Législatives : les étudiants, entre pragmatisme et désenchantement

La jeunesse libanaise n’est pas une entité homogène et isolée de la société. À l’instar des autres tranches d’âge, on y trouve l’optimiste, le partisan enthousiaste, le pragmatique, etc.

De jeunes activistes libanais manifestant au centre-ville de Beyrouth contre le système politique sectaire, au mois de mai 2017. Photo Reuters

Si chaque année les étudiants attendent les élections universitaires pour afficher leurs opinions politiques avec un enthousiasme parfois excessif, les prochaines législatives occupent une grande place du débat chez ces nouveaux électeurs, en grande partie pragmatiques, mais aussi désenchantés. Avec la disparition du clivage 14-8 Mars, une loi électorale qui favorise des alliances aléatoires, voire même absurdes, nouées sous une logique de « pragmatisme électoral » et un nombre remarquable de candidats indépendants (appelés, d’une manière erronée, représentants de la « société civile »), ces jeunes ont un choix à faire dans ce brouillard électoral. Que traduirait leur vote dans les urnes du 6 mai prochain ?

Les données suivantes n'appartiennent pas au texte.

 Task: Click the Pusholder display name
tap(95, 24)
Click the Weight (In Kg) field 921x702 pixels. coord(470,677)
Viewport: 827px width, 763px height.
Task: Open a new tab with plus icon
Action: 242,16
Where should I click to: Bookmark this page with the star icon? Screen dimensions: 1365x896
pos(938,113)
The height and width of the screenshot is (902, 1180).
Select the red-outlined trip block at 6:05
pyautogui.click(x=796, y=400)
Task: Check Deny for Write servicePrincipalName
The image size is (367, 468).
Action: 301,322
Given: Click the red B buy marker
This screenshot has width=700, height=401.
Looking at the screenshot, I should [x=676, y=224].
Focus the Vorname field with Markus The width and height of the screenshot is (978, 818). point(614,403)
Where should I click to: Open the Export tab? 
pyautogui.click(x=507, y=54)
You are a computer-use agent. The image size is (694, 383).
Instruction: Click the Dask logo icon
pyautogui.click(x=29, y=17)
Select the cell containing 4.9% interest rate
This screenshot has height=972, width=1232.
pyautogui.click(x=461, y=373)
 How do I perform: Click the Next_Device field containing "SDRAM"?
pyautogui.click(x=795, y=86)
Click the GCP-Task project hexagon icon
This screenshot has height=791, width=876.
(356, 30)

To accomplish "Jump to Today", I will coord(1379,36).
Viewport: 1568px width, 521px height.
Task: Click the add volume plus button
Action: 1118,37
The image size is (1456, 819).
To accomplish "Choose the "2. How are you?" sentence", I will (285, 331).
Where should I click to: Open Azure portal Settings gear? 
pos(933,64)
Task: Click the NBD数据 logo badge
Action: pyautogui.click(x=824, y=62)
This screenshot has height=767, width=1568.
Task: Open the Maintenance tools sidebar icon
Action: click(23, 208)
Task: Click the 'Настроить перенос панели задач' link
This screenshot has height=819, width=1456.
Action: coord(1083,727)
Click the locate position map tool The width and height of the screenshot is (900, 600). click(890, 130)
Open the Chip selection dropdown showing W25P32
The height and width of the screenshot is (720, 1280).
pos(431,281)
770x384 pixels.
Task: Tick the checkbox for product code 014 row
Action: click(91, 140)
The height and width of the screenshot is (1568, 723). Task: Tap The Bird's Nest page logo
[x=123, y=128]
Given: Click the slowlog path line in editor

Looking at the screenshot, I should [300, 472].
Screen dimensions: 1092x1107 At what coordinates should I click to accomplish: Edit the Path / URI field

Le discours des indépendants, qui dénoncent les partis traditionnels et promettent d’être la bouée de sauvetage, gagne en popularité chez les étudiants et arrive à attirer un public. Pour Karim, ces nouveaux venus sur la scène politique redéfinissent le jeu électoral. « En posant des principes de base qui prônent l’État de droit, les droits de l’homme, la bonne gouvernance et parfois la laïcité, les listes indépendantes élèvent le niveau du débat politique et forcent d’une manière ou d’une autre les partis à traiter de ces questions. Même s’ils ne vont pas bouleverser le paysage politique d’un seul coup, les quelques nouveaux arrivants au Parlement joueront un rôle d’opposition de l’intérieur. Ils seront la voix de l’intérêt général », estime-t-il.
Mais cette popularité, observée à travers les focus group menés dans différentes facultés, est accompagnée d’un scepticisme remarquable chez les nouveaux électeurs : les intentions de ces indépendants, leur capacité de changer l’état des choses et l’honnêteté de leurs discours électoraux sont constamment remis en question. Certains étudiants les appréhendent d’une manière pragmatique. « La société civile est hétérogène, et les candidats ne sont pas tous semblables. J’aurais voté pour les indépendants, sauf que ceux qui se sont présentés dans ma circonscription ne m’ont pas vraiment convaincu. Quelques listes indépendantes dans d’autres circonscriptions paraissent pourtant intéressantes », confie un étudiant.

« Fausses promesses »
En contrepartie, beaucoup de jeunes perçoivent les indépendants comme un seul bloc homogène, qui n’a pour raison d’être que de s’opposer au pouvoir en place. Cela apparaît surtout quand une partie des étudiants expriment leur volonté de voter pour les indépendants sans se soucier de leurs programmes électoraux, mais dans le seul but de marquer un vote-sanction contre les partis politiques traditionnels. Marwan le dit clairement : « Je sais que les indépendants qui se sont présentés dans ma circonscription sont honnêtes et veulent vraiment travailler, mais ils n’expriment pas une vision globale dans leur politique. Je veux juste voter pour eux pour faire perdre un bulletin au mouvement Amal. »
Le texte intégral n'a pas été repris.